Supply chain attacks are fast becoming the vector of choice for hackers. According to the Verizon 2022 Data Breach Investigations Report, 62% of system intrusion incidents came through an organization’s partner, often in the form of malicious code injected into a vendor’s software offerings.
Having up-to-date software is the first line of defense against such hacks. However, a recent IDC study found less than half of organizations (49.6%) are capable of rapidly deploying any form of patch or update.
One way federal agencies can keep their systems current is to use digital twins for security modeling. Let’s look at this practice and why it’s gaining popularity as the preferred way to patch mission-critical systems and maintain software integrity.
What are digital twins?
A digital twin is a digital copy of a physical object. Powered by a series of sensors and the application of artificial intelligence and machine learning, a digital twin can simulate any aspect of an object or process.

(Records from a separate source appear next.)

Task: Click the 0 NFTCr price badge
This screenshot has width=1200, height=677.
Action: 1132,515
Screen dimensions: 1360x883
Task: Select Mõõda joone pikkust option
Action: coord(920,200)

Consider an armored vehicle equipped with numerous sensors. Data collected by those sensors creates a digital representation or digital twin of the vehicle. The twin provides a real-time understanding of the vehicle’s health and status, including its location, engine performance, tire pressure and more. Digital twin technology can also be used to model scenarios and simulate conditions, down to an object’s subcomponents and how it relates to other systems and users.
Digital twin capabilities have many use cases, including aerospace and defense manufacturing, clinical research and smart city management. But the digital twin trend is also gaining momentum in IT security because of the speed, continuity of operations and peace of mind it brings to the patch management process.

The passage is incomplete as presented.